As I read it: (Conjecture, really)...
We've already seen that Alice and Sedna have a thing going where Sedna's abilities aren't as great as Alice's, nor does she feel a personal duty to a community and human welfare in the same way that Alice does. We've already conjectured that Alice is a "more advanced" or later version of whatever advanced weapons program produced them both. Church is a "More advanced" model than Alice and Sedna. He was developed later, when both the knowledge about how to make somebody that strong and about how to keep somebody that strong under their control was more advanced than it was when Alice and Sedna were produced.
So when it was over - when the old world had gone to shit and there was really and truly no more point in fighting - Church was the one who couldn't stand down. He had orders from some recognized authority and could not overcome his compulsion to obey them. He was stronger, faster, more durable, and as ruthless or more ruthless than anyone else standing, and could not stop fighting. Alice felt duty to human welfare and so on, but she was free to reinterpret her duty and make choices about how to carry it out, and because Church didn't have that freedom, he had to be taken down. And taken down he was, with Alice to wield a hammer and an orbital laser strike to make a handy pool of lava.

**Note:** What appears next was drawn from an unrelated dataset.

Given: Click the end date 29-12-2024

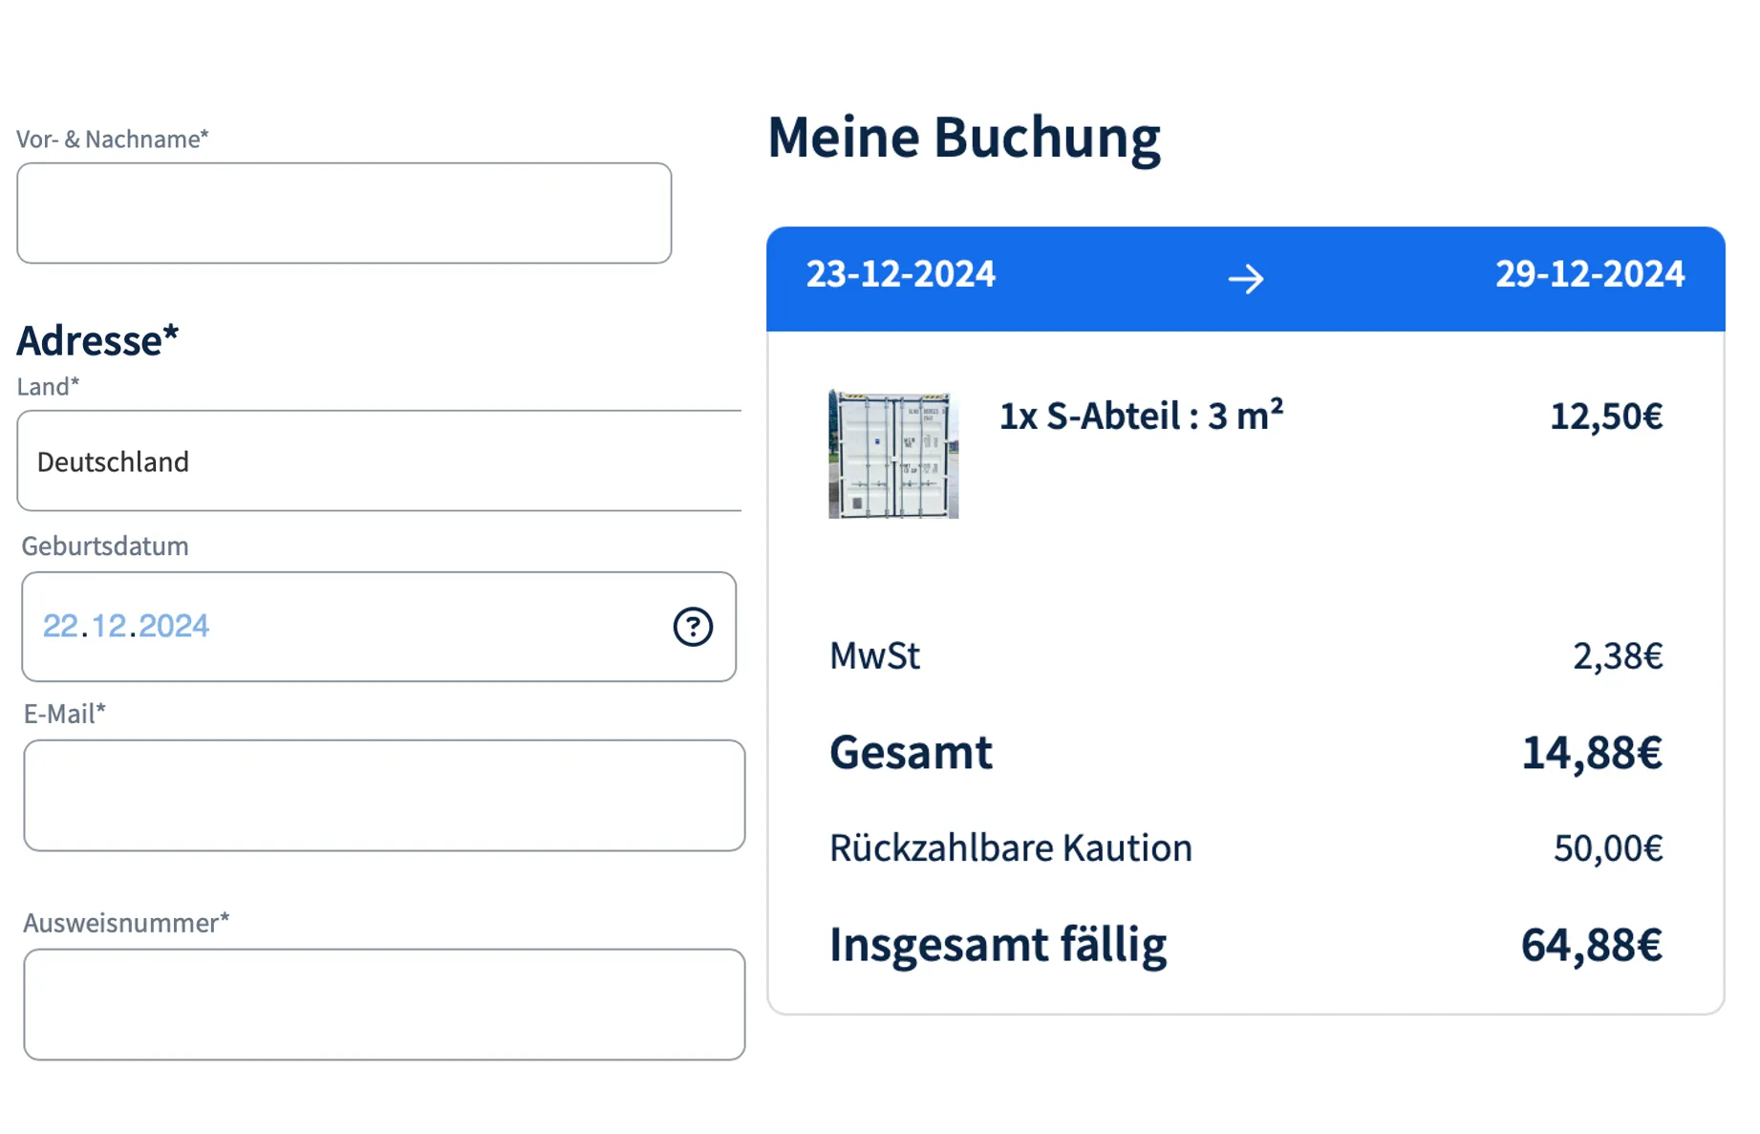Looking at the screenshot, I should click(x=1589, y=274).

Now that Church is above ground again, we see him under the exact same compulsion he could never overcome, to obey orders from some recognized authority. I don't think loyalty or gratitude or valuing that entity as a person or anything like that comes into play here. Church is literally stuck on a compulsion, as in an obsessive-compulsive disorder, that he can't overcome. Pate is some kind of recognized authority figure, whether he sees Pate as a worthless worm of a man or not, whether Pate ever did anything for him or not, and when a recognized authority figure gives an order, Church obeys it.

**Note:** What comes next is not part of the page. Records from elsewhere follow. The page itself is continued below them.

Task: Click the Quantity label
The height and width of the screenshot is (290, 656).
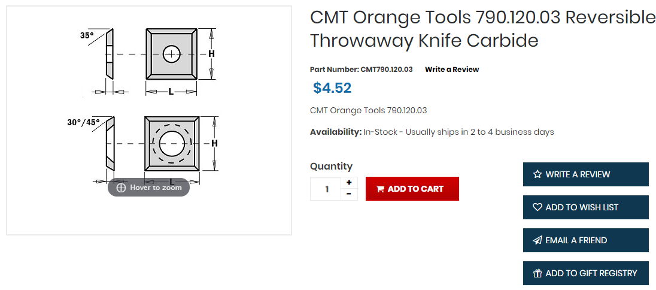Action: pyautogui.click(x=331, y=166)
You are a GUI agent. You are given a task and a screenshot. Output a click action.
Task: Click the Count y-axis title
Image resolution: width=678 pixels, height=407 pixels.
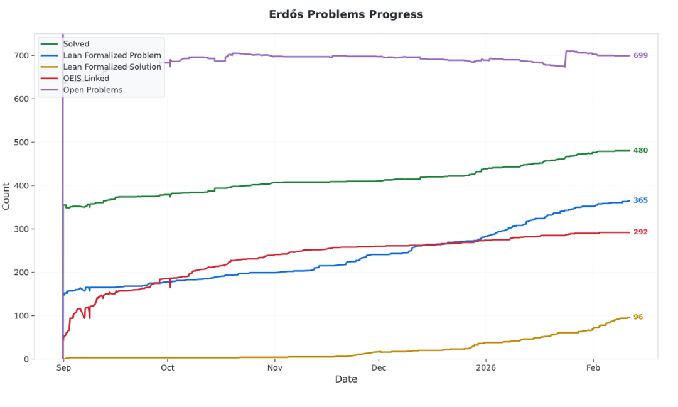pyautogui.click(x=7, y=196)
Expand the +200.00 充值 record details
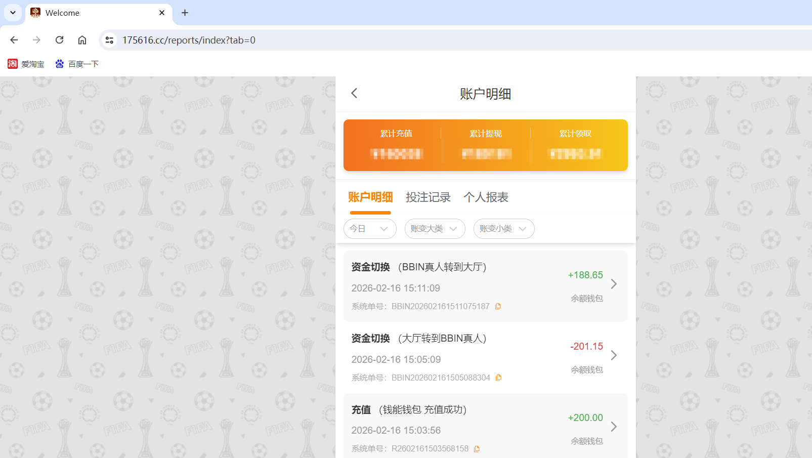Screen dimensions: 812x458 point(614,427)
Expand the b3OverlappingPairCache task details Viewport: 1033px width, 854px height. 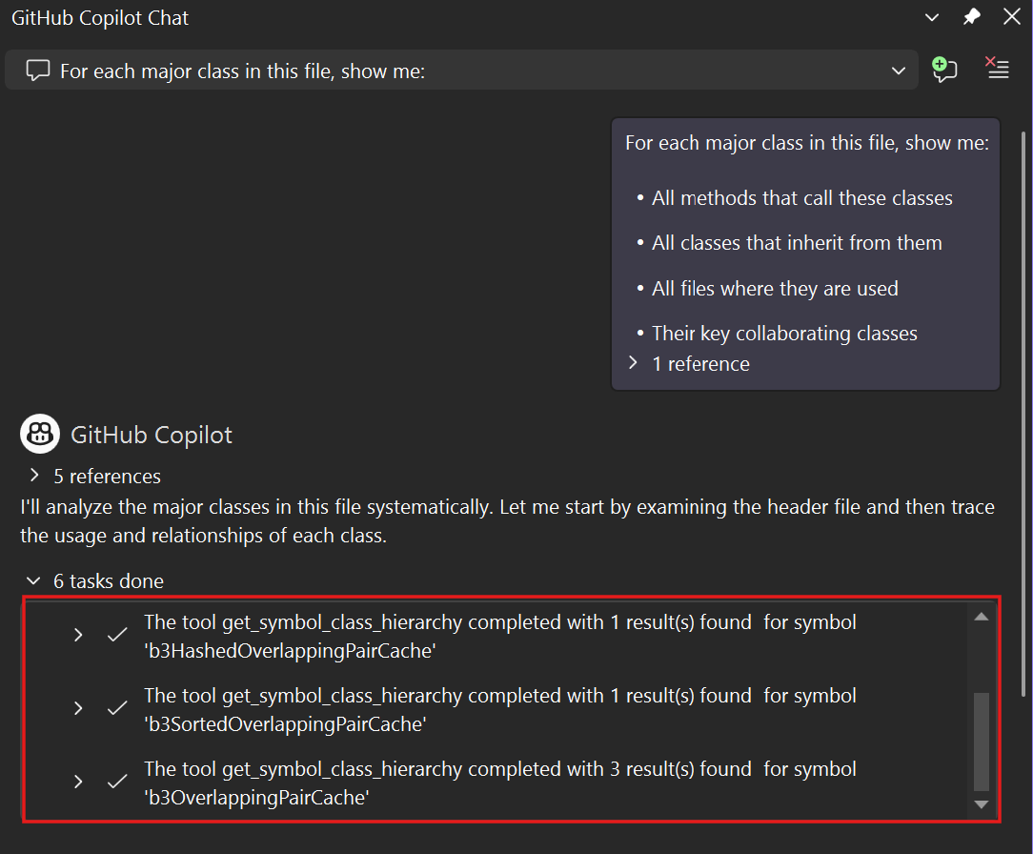(x=77, y=782)
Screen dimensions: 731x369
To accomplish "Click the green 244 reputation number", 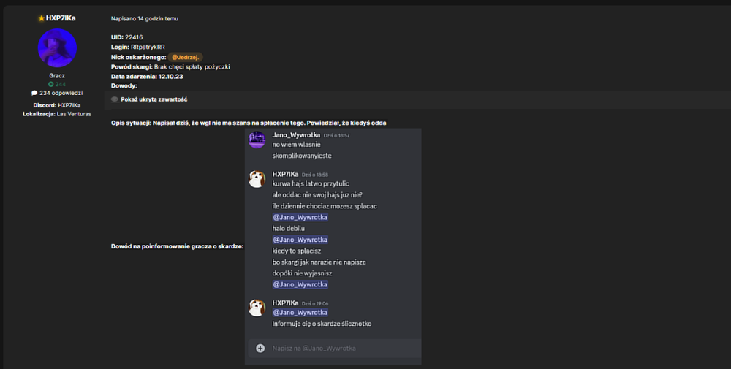I will click(60, 84).
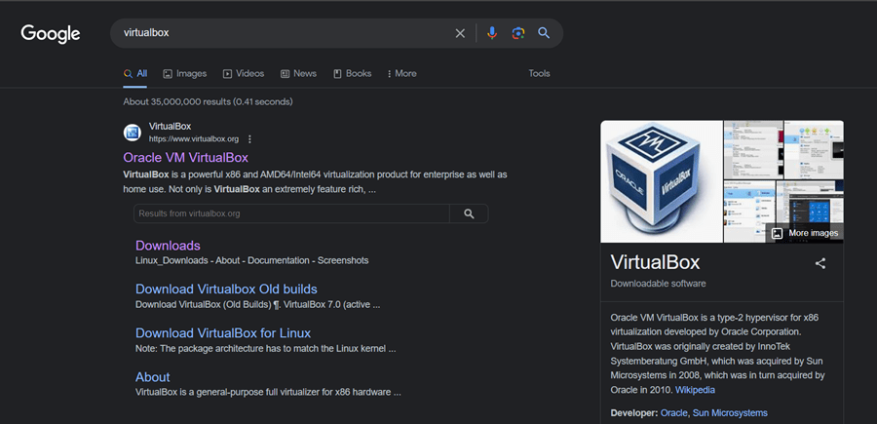The width and height of the screenshot is (877, 424).
Task: Switch to the Videos tab
Action: 244,73
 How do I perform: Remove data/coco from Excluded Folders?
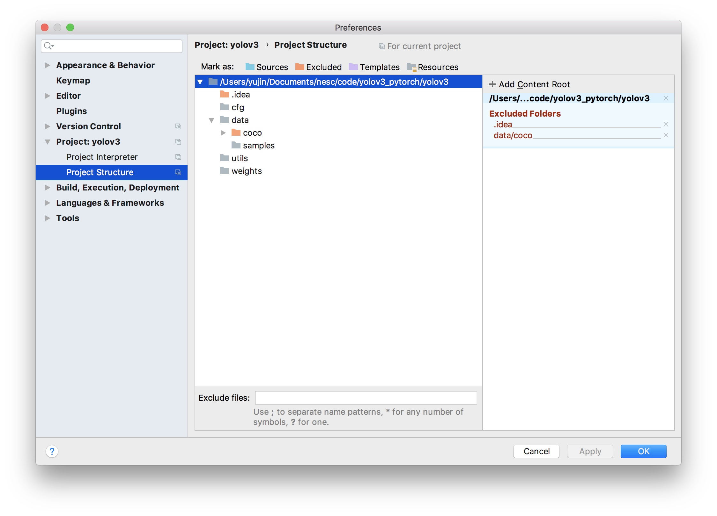click(x=666, y=135)
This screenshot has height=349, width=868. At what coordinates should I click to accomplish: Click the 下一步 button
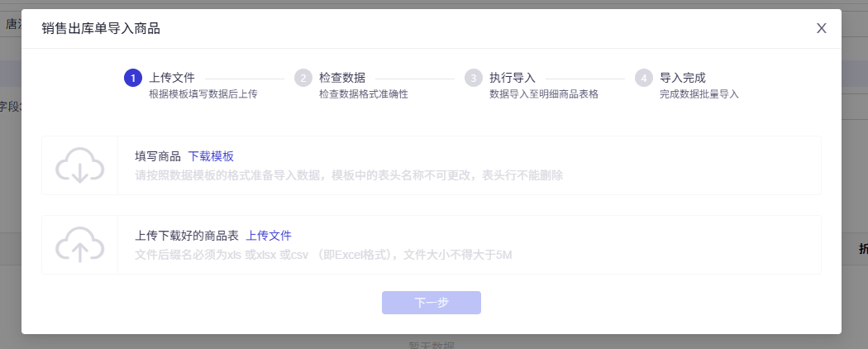coord(432,303)
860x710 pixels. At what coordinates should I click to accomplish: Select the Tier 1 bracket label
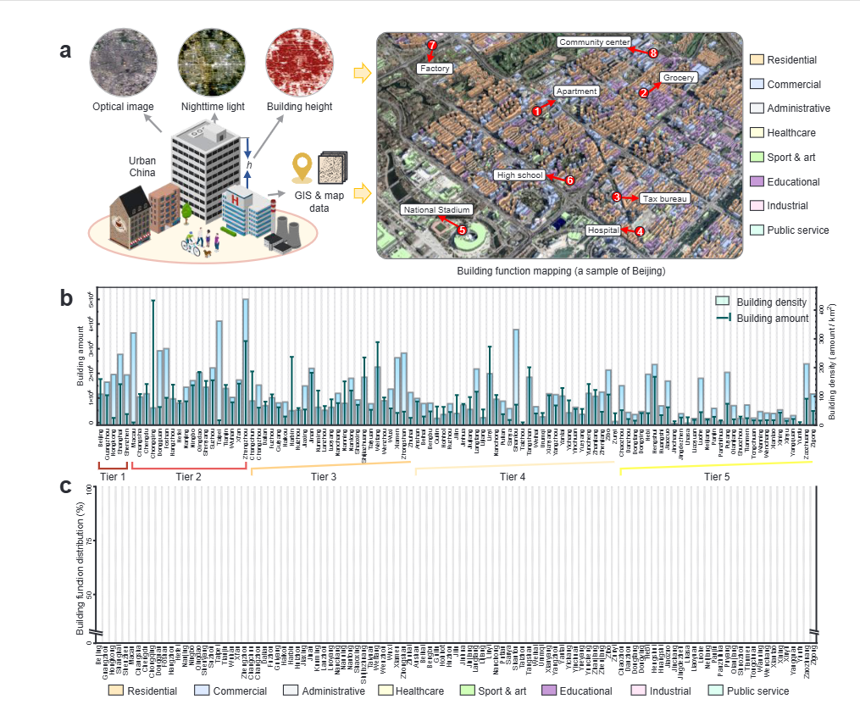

And now Alice is laughing at his predicament. His is greater strength than hers, greater speed, greater endurance and durability, but this one crucial weakness - the very same weakness that forced her to put him down fifty centuries ago (possibly even the same type of threat that forced him to stand still for it) - prevents him from taking his revenge on her. That's some high-grade irony there. Her sanity hasn't broken; there's an element of nervous laughter there as she experiences relief instead of death, of course, but this is to me clearly a laugh at a situation which is funny as hell if you have a very very dark sense of humor.